▼

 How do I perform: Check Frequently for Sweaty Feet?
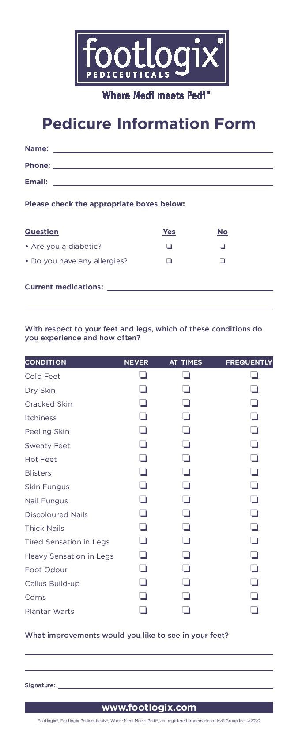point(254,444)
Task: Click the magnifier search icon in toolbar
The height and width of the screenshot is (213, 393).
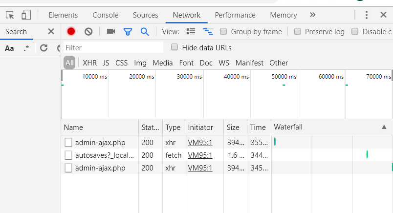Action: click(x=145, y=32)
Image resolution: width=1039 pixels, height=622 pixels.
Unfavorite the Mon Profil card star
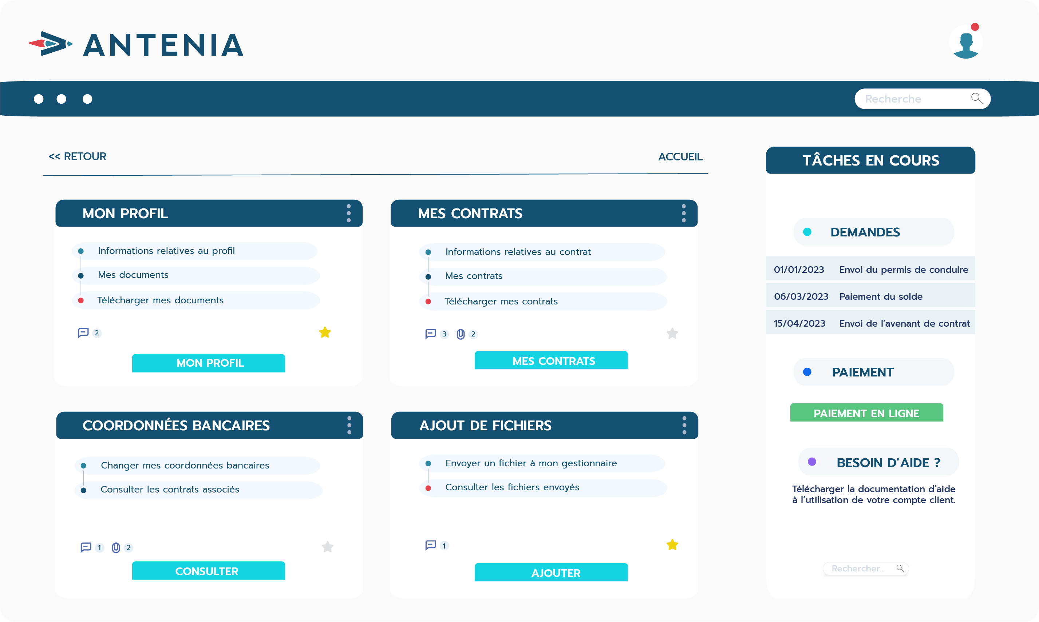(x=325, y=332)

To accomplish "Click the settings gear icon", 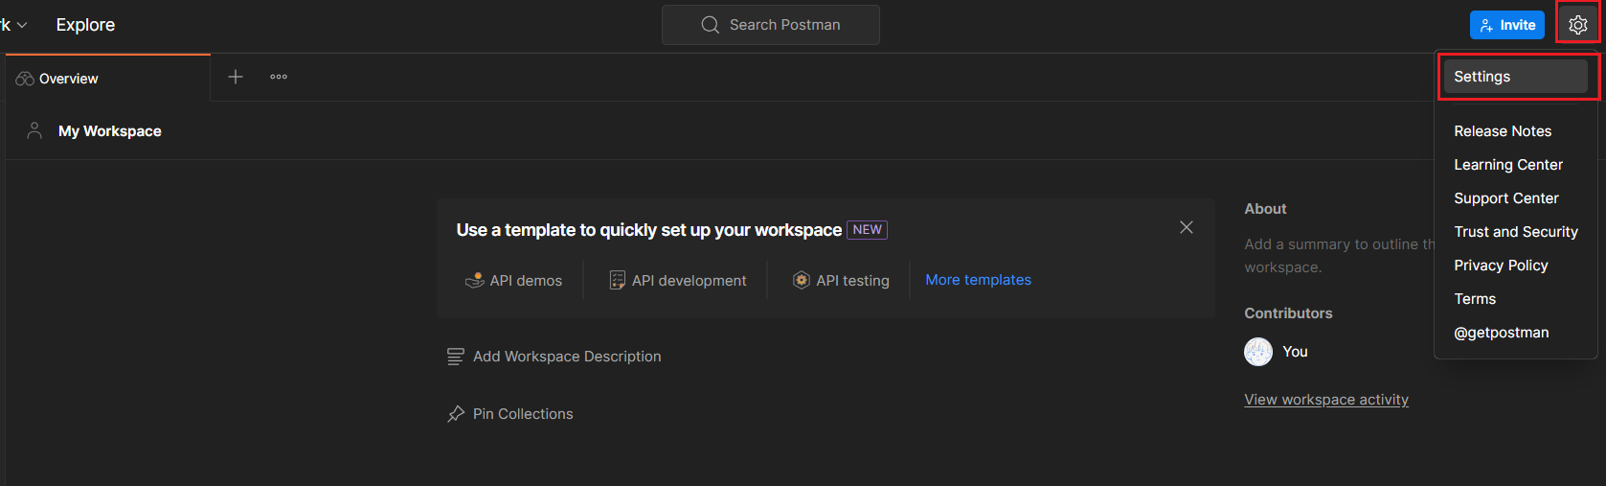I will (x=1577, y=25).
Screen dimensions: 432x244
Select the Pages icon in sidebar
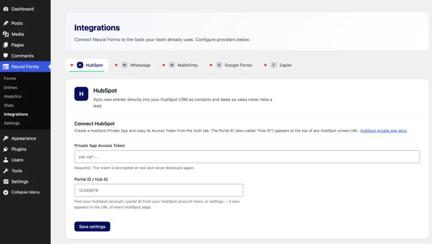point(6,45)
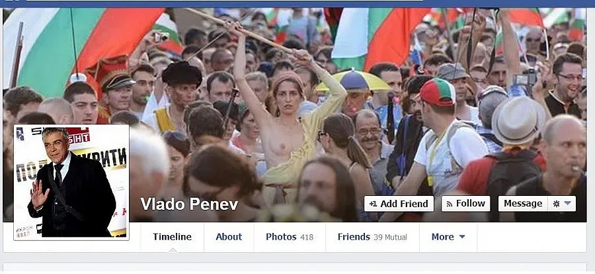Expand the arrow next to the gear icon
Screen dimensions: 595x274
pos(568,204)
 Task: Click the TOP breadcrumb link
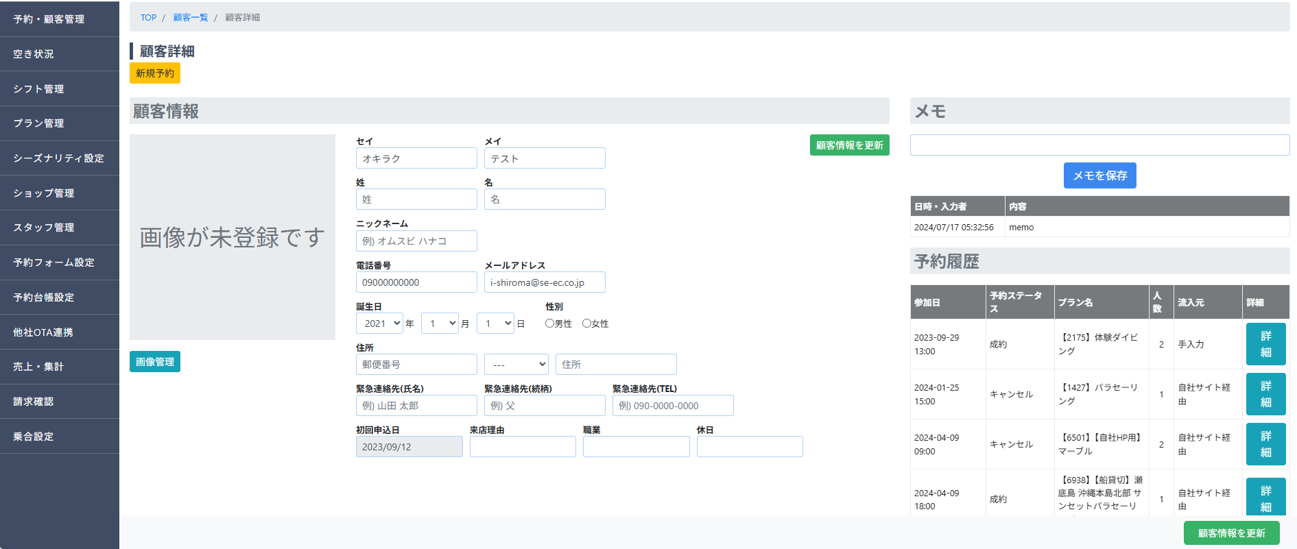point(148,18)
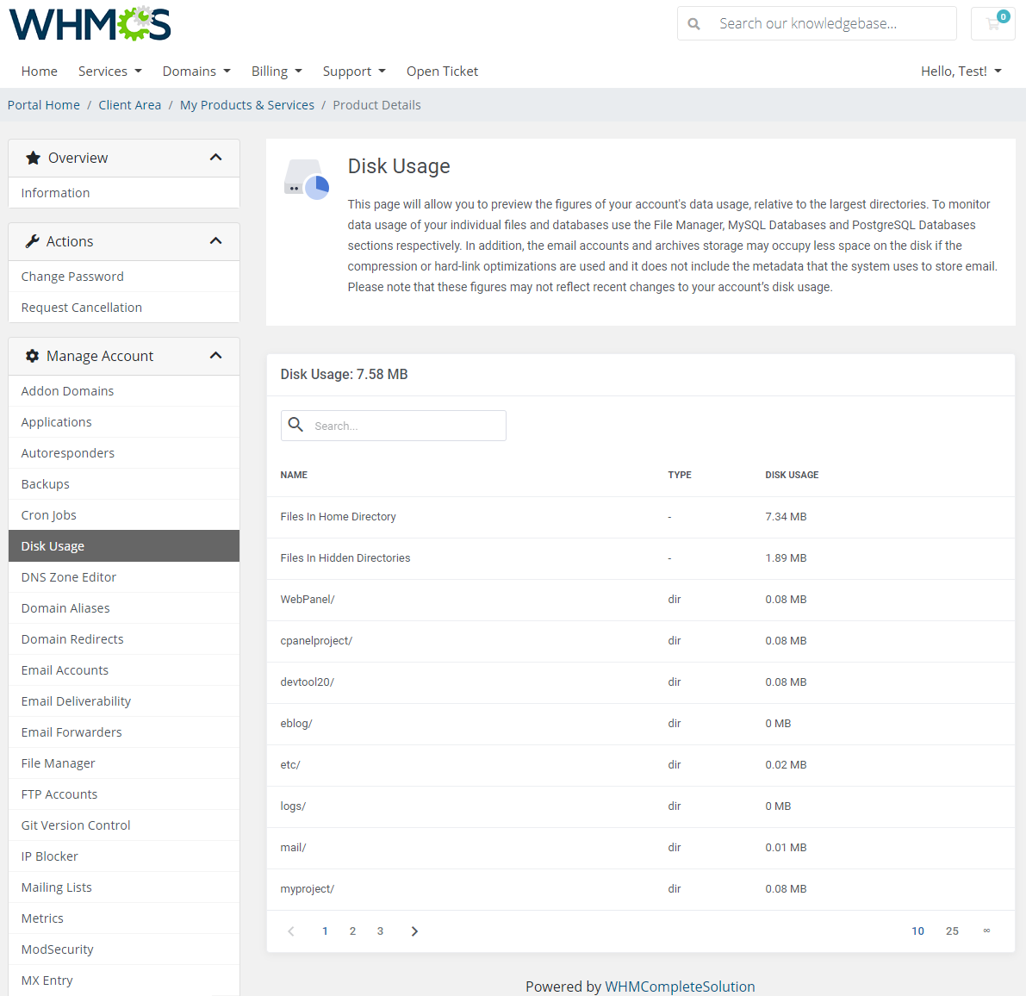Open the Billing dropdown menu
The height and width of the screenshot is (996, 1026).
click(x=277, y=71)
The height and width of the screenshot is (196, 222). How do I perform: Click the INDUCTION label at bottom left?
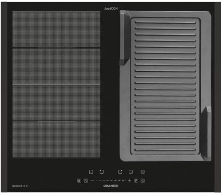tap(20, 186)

▲
▼

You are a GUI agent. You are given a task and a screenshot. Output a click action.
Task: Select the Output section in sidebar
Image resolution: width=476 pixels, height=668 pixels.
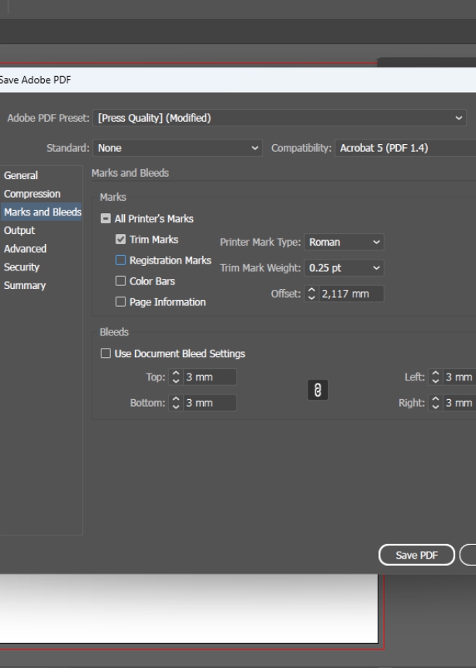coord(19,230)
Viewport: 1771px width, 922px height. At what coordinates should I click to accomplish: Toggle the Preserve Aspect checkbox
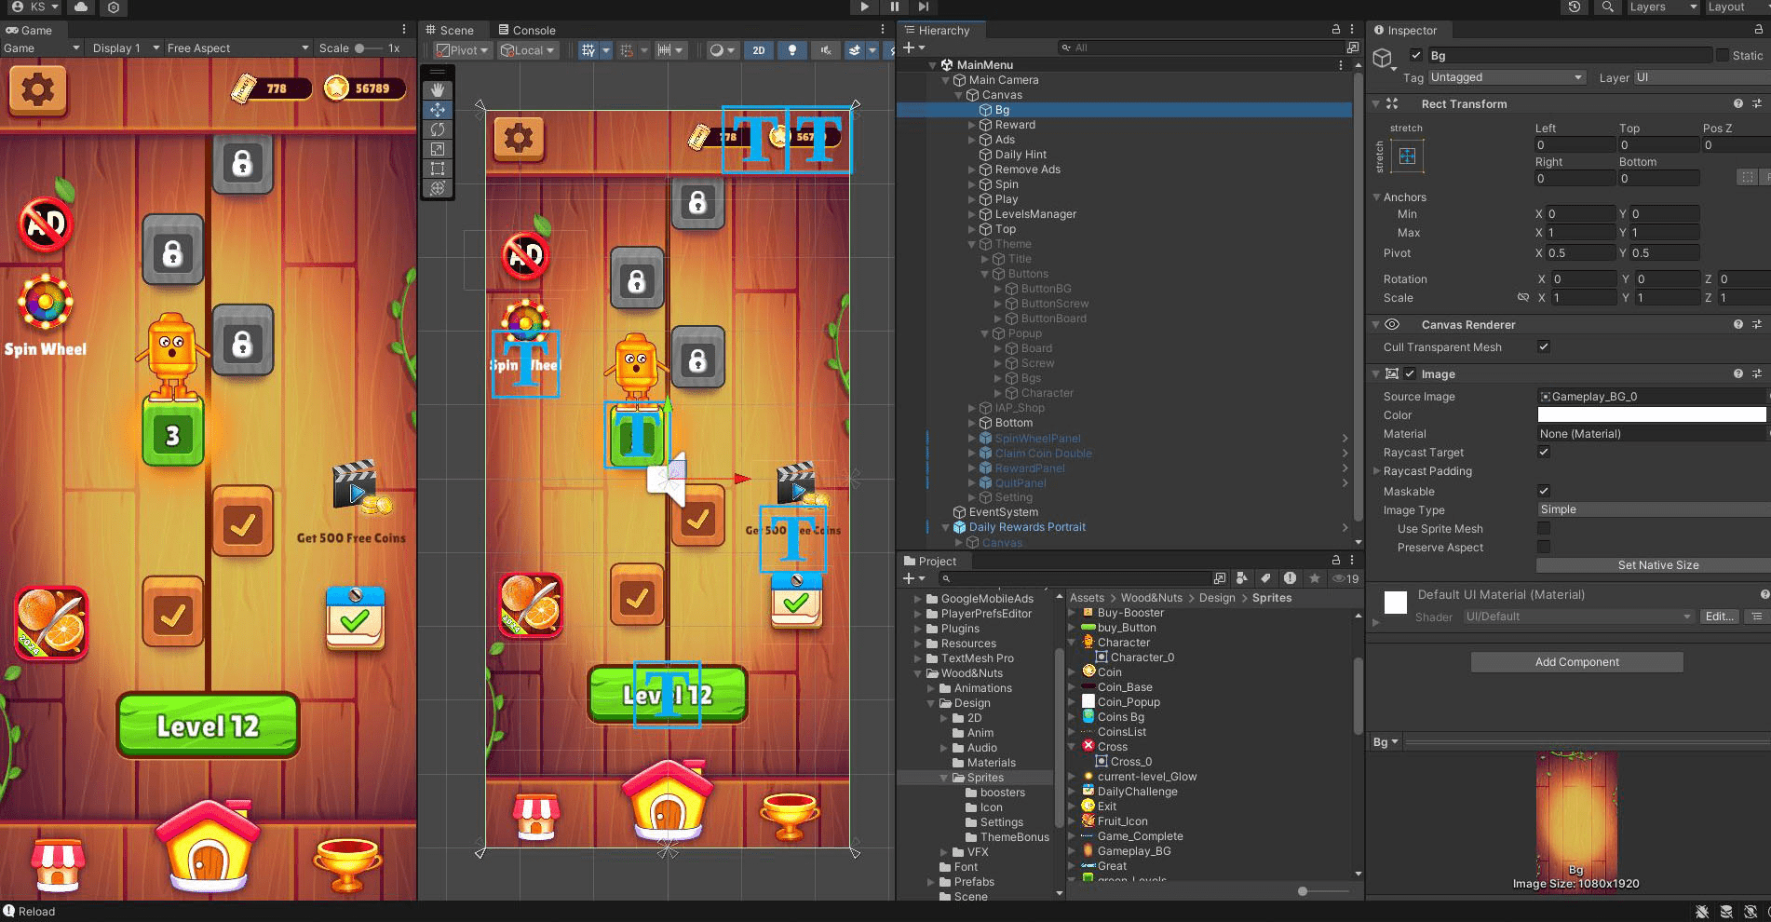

▲

Exercise requirements - Go through the data and show each line that holds "Output".

Completed task -
You are a GUI agent. You are given a task and a screenshot. Output a click action.
Task: Select the Output section in sidebar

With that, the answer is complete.